SET EXERCISE A → Please reproduce the listing below word for word, leaving out the pictures.

DOCUMENT SECTION →

Not only was female desire a danger to the patriarchy, but desire was also thought to prey on passive femininity by seducing the female customer with a glittering phantasmagoria of goods. The relationship between desire and seduction is useful in exploring Laura’s encounter with the goblin men in the poem. Passing by the spectacle, Laura admires the “glittering phantasmagoria” of the goblin market, stating, “How fair the vine must grow / Whose grapes are so luscious; / How warm the wind must blow / Through those fruit bushes: (ll.60-63). Although Laura rationally knows that purchasing goblin fruit is immoral, she cannot contain her desire. The maid further succumbs when, having no money, she compromises her body and purchases goblin fruit with “a golden curl’” (ll. 125). In this exchange, Rossetti warns readers against falling victim to the seduction of the marketplace. In the poem, Laura’s seduction results in insatiable desire; the maiden “…sucked their fruit globes fair or red / …She sucked and sucked and sucked the more / Fruits which that unknown orchard bore; / She sucked into her lips were sore” (ll.128, 134-136). The “sucking” portrayed in this scene illustrates Laura’s insatiable thirst, which is not quenched from the single encounter. The desire produced by the fruit possesses Laura, transfixing her into an obsessive, drug-like state. Thinking only of her limitless appetite, Laura asserts,
I ate and ate my fill,
Yet my mouth waters still;
Tomorrow night I will
Buy more. (ll. 166-168).
The sporadic, rushed feeling of these lines illustrates Laura’s thirst. This is particularly evident in the enjambment occurring at the end of line 167, which expresses the desire to “buy more.” Symbolically, Laura’s thirst symbolizes an awakened feminine desire, implying both economic consumption and erotic consummation, producing the anxiety of an unleashed female sexuality. Thus, Laura’s insatiable desire threatens the social fabric of the patriarchy because it unleashes the unrestrained female desire.
Succumbing to temptation is the theme in every interpretation I could think of in this poem. Addiction is another key theme.

[Saved entries]

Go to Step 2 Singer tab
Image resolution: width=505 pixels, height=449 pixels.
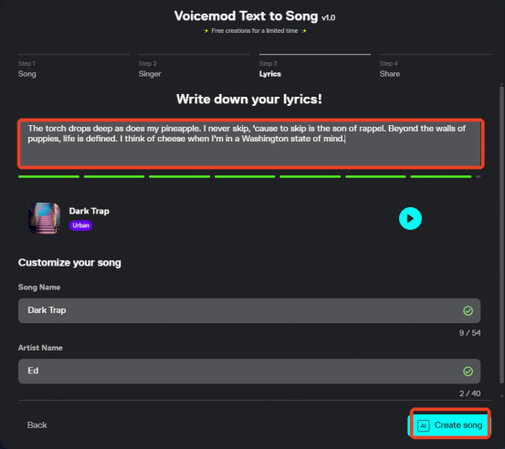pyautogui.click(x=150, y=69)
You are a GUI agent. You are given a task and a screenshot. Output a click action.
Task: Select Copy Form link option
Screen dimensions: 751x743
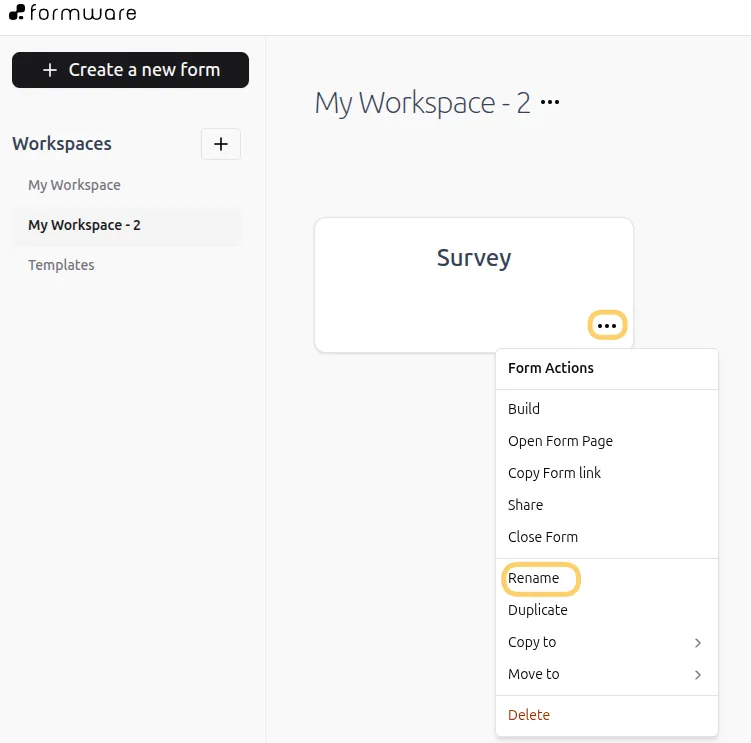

SET EXERCISE B → In the analysis of the poem, what does Laura pay with for the goblin fruit when she has no money?

FINISHED ANSWER A →
Go to Step 2 Singer tab
Image resolution: width=505 pixels, height=449 pixels.
pyautogui.click(x=150, y=69)
You are a GUI agent. You are given a task and a screenshot. Output a click action.
Task: Select Copy Form link option
Screen dimensions: 751x743

FINISHED ANSWER B → A golden curl.